>>>

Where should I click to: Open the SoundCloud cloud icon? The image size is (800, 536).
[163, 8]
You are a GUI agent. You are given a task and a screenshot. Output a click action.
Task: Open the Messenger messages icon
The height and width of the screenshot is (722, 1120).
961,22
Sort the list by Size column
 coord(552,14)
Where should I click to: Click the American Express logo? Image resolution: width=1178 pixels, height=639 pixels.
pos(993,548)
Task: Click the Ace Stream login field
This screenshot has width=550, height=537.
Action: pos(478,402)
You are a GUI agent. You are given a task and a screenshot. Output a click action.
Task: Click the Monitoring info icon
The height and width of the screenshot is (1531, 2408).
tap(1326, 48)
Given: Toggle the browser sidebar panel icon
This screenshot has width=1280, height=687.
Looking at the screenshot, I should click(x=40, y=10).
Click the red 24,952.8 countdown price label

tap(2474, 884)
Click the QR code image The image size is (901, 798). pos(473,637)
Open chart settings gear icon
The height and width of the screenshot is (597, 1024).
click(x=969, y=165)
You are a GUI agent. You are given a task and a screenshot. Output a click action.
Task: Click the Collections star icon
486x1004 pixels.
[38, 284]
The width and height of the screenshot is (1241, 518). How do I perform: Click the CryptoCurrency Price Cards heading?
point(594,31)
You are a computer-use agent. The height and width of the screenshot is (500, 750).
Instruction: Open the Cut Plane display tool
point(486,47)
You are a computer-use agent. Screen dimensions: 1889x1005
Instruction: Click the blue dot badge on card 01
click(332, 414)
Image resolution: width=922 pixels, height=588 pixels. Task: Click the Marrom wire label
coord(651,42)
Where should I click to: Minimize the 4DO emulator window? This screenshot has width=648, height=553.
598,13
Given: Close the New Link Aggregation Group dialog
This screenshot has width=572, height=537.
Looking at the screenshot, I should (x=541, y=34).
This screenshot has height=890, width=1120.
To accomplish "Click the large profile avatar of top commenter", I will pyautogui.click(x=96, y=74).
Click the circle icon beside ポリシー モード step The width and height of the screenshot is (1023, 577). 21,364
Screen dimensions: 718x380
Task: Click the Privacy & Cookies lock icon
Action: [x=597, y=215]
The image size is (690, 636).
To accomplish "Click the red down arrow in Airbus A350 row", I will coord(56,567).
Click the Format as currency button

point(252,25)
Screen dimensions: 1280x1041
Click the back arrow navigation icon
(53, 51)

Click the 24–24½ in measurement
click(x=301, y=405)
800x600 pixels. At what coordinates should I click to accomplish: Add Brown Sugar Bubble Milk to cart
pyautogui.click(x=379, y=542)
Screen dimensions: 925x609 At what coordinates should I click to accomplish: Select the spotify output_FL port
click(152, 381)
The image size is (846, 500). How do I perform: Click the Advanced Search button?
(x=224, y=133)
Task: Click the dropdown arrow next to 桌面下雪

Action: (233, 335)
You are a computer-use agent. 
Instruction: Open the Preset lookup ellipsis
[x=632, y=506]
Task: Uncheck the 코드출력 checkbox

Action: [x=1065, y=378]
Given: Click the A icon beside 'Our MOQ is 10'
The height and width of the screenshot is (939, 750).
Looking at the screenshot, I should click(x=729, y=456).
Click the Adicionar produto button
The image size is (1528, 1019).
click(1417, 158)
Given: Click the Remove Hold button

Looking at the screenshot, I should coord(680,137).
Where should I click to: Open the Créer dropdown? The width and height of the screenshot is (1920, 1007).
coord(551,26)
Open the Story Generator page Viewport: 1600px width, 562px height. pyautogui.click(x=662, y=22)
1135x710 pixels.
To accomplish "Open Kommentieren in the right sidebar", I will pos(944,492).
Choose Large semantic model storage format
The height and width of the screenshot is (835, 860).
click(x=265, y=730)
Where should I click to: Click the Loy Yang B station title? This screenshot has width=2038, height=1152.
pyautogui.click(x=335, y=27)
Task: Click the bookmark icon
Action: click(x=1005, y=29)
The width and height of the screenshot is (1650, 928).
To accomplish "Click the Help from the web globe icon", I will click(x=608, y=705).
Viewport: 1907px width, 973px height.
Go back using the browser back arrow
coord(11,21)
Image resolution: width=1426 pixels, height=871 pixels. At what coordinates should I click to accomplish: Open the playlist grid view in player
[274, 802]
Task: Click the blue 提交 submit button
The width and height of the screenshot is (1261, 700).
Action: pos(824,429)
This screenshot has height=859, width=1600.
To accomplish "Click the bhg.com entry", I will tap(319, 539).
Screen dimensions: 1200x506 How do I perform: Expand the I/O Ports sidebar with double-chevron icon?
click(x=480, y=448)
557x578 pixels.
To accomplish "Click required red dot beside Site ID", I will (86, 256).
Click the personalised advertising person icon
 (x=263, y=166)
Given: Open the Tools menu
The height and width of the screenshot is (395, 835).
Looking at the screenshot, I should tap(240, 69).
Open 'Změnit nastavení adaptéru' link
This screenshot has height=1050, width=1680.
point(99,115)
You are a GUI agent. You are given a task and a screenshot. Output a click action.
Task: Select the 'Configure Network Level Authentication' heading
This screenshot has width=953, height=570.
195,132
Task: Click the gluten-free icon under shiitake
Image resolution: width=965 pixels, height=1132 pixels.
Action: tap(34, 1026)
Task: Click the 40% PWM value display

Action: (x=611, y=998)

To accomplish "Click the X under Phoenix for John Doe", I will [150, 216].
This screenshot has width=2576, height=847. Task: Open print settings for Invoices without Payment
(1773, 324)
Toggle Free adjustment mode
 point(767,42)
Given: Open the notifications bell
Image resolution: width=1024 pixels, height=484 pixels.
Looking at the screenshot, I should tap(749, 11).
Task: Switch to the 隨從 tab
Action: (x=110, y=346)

<<<

WORK TO BE COMPLETED
Can you reproduce all the records above, swapping every "GUI agent" for "interface agent" and keeping everything else unchanged?

SOLVED PROBLEM
Where should I click to: Open the SoundCloud cloud icon? The image size is (800, 536).
[163, 8]
You are a interface agent. You are given a task and a screenshot. Output a click action.
Task: Open the Messenger messages icon
The height and width of the screenshot is (722, 1120).
961,22
Sort the list by Size column
 coord(552,14)
Where should I click to: Click the American Express logo? Image resolution: width=1178 pixels, height=639 pixels.
pos(993,548)
Task: Click the Ace Stream login field
This screenshot has width=550, height=537.
Action: pos(478,402)
You are a interface agent. You are given a task and a screenshot. Output a click action.
Task: Click the Monitoring info icon
The height and width of the screenshot is (1531, 2408).
tap(1326, 48)
Given: Toggle the browser sidebar panel icon
This screenshot has width=1280, height=687.
Looking at the screenshot, I should click(x=40, y=10).
Click the red 24,952.8 countdown price label

tap(2474, 884)
Click the QR code image The image size is (901, 798). pos(473,637)
Open chart settings gear icon
The height and width of the screenshot is (597, 1024).
click(x=969, y=165)
You are a interface agent. You are given a task and a screenshot. Output a click action.
Task: Click the Collections star icon
486x1004 pixels.
[38, 284]
The width and height of the screenshot is (1241, 518). How do I perform: Click the CryptoCurrency Price Cards heading?
point(594,31)
You are a computer-use agent. The height and width of the screenshot is (500, 750).
Instruction: Open the Cut Plane display tool
point(486,47)
You are a computer-use agent. Screen dimensions: 1889x1005
Instruction: Click the blue dot badge on card 01
click(332, 414)
Image resolution: width=922 pixels, height=588 pixels. Task: Click the Marrom wire label
coord(651,42)
Where should I click to: Minimize the 4DO emulator window? This screenshot has width=648, height=553.
598,13
Given: Close the New Link Aggregation Group dialog
This screenshot has width=572, height=537.
Looking at the screenshot, I should (x=541, y=34).
This screenshot has height=890, width=1120.
To accomplish "Click the large profile avatar of top commenter", I will pyautogui.click(x=96, y=74).
Click the circle icon beside ポリシー モード step The width and height of the screenshot is (1023, 577). 21,364
Screen dimensions: 718x380
Task: Click the Privacy & Cookies lock icon
Action: [x=597, y=215]
The image size is (690, 636).
To accomplish "Click the red down arrow in Airbus A350 row", I will coord(56,567).
Click the Format as currency button

point(252,25)
Screen dimensions: 1280x1041
Click the back arrow navigation icon
(53, 51)

Click the 24–24½ in measurement
click(x=301, y=405)
800x600 pixels. At what coordinates should I click to accomplish: Add Brown Sugar Bubble Milk to cart
pyautogui.click(x=379, y=542)
Screen dimensions: 925x609 At what coordinates should I click to accomplish: Select the spotify output_FL port
click(152, 381)
The image size is (846, 500). How do I perform: Click the Advanced Search button?
(x=224, y=133)
Task: Click the dropdown arrow next to 桌面下雪

Action: (233, 335)
You are a computer-use agent. 
Instruction: Open the Preset lookup ellipsis
[x=632, y=506]
Task: Uncheck the 코드출력 checkbox

Action: [x=1065, y=378]
Given: Click the A icon beside 'Our MOQ is 10'
The height and width of the screenshot is (939, 750).
Looking at the screenshot, I should click(x=729, y=456).
Click the Adicionar produto button
The image size is (1528, 1019).
click(1417, 158)
Given: Click the Remove Hold button

Looking at the screenshot, I should coord(680,137).
Where should I click to: Open the Créer dropdown? The width and height of the screenshot is (1920, 1007).
coord(551,26)
Open the Story Generator page Viewport: 1600px width, 562px height. pyautogui.click(x=662, y=22)
1135x710 pixels.
To accomplish "Open Kommentieren in the right sidebar", I will pos(944,492).
Choose Large semantic model storage format
The height and width of the screenshot is (835, 860).
click(x=265, y=730)
Where should I click to: Click the Loy Yang B station title? This screenshot has width=2038, height=1152.
pyautogui.click(x=335, y=27)
Task: Click the bookmark icon
Action: click(x=1005, y=29)
The width and height of the screenshot is (1650, 928).
To accomplish "Click the Help from the web globe icon", I will click(x=608, y=705).
Viewport: 1907px width, 973px height.
Go back using the browser back arrow
coord(11,21)
Image resolution: width=1426 pixels, height=871 pixels. At what coordinates should I click to accomplish: Open the playlist grid view in player
[274, 802]
Task: Click the blue 提交 submit button
The width and height of the screenshot is (1261, 700).
Action: pos(824,429)
This screenshot has height=859, width=1600.
To accomplish "Click the bhg.com entry", I will tap(319, 539).
Screen dimensions: 1200x506 How do I perform: Expand the I/O Ports sidebar with double-chevron icon?
click(x=480, y=448)
557x578 pixels.
To accomplish "Click required red dot beside Site ID", I will (86, 256).
Click the personalised advertising person icon
 (x=263, y=166)
Given: Open the Tools menu
The height and width of the screenshot is (395, 835).
Looking at the screenshot, I should tap(240, 69).
Open 'Změnit nastavení adaptéru' link
This screenshot has height=1050, width=1680.
point(99,115)
You are a interface agent. You are given a task and a screenshot. Output a click action.
Task: Select the 'Configure Network Level Authentication' heading
This screenshot has width=953, height=570.
195,132
Task: Click the gluten-free icon under shiitake
Image resolution: width=965 pixels, height=1132 pixels.
Action: tap(34, 1026)
Task: Click the 40% PWM value display

Action: (x=611, y=998)

To accomplish "Click the X under Phoenix for John Doe", I will [150, 216].
This screenshot has width=2576, height=847. Task: Open print settings for Invoices without Payment
(1773, 324)
Toggle Free adjustment mode
 point(767,42)
Given: Open the notifications bell
Image resolution: width=1024 pixels, height=484 pixels.
Looking at the screenshot, I should tap(749, 11).
Task: Switch to the 隨從 tab
Action: (x=110, y=346)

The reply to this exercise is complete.